→ **Source passage**

--- START ---

Johannesburg, Dec 16: Former South African president Nelson Mandela has undergone a successful surgery to remove gall stones, the presidency said on Saturday.
On Saturday morning, "the former president underwent a procedure via endoscopy to have the gall stones removed," the presidency said in a statement, reported Xinhua.
"The procedure was successful and Mandela is recovering."
"The former president was hospitalized on Dec 8, 2012 for a series of tests to be carried out by the doctors. The tests revealed that there was a recurrence of the lung infection and that Mandela had developed gall stones."
The presidency said earlier that Mandela had developed "a recurrence of a previous lung infection, for which Mandela is receiving appropriate treatment and he is responding to the treatment."
In Saturday's statement, the Presidency said "the medical team decided to attend to the lung infection before determining when to attend to the gallstones".
"President Jacob Zuma, on behalf of all South Africans, wishes Mandela speedy recovery," the statement said.
The Presidency once again appealed for privacy for Mandela and his family.
Mandela's hospital stay this time is his longest since 2001, when he underwent seven weeks of radiotherapy after being diagnosed with prostate cancer.

--- END ---

→ **Work to complete**
(a) In the news report on Mandela's surgery, on what date was he admitted to the hospital?
(b) Extend the news report on Mandela's surgery by writing what would follow its last sentence.
The rows that come after this news report are separate material.

→ **Provided material**
--- START ---

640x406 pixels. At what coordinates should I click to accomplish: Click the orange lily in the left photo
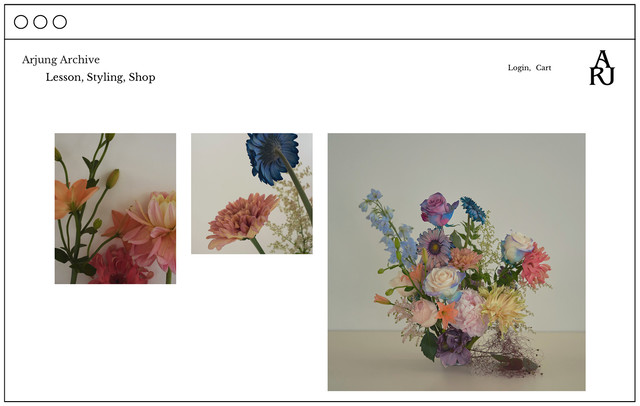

--- END ---
--- START ---

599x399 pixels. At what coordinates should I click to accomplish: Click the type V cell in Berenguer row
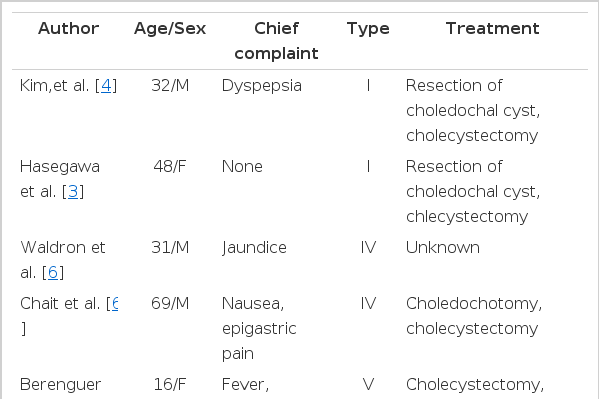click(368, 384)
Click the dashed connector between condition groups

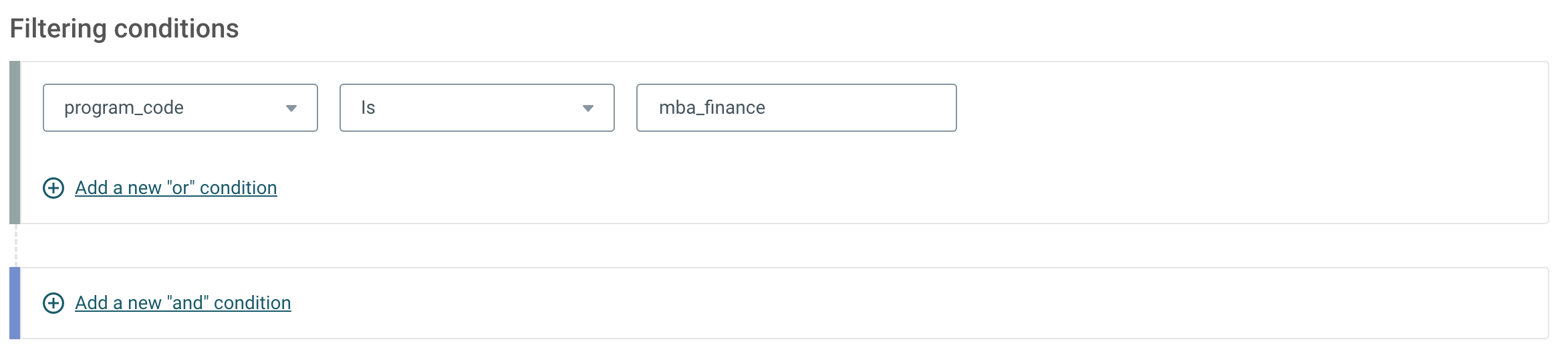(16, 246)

--- END ---

→ **Answer set**
(a) Dec 8, 2012.

(b)
In January 2011, Mandela was admitted to a Johannesburg hospital for an acute respiratory infection for a short period. In February this year, he spent a night in a hospital for a minor diagnostic surgery to determine the cause of an abdominal complain.
The health of Mandela, 94, has been a focus of concern. Since he was hospitalized this time, the public and the media have been anxiously awaiting word on his conditions.
Despite heavy rain, a large contingent of journalists were camping outside the Mediclinic Heart Hospital in Pretoria, where Mandela was believed to be staying.
But the government has never disclosed where Mandela was receiving treatment so as to "ensure privacy and also to allow doctors space to do their work of caring for Mandela without interruptions or undue pressure".
Mandela, who was imprisoned for 27 years during apartheid, was elected the country's first black president in 1994.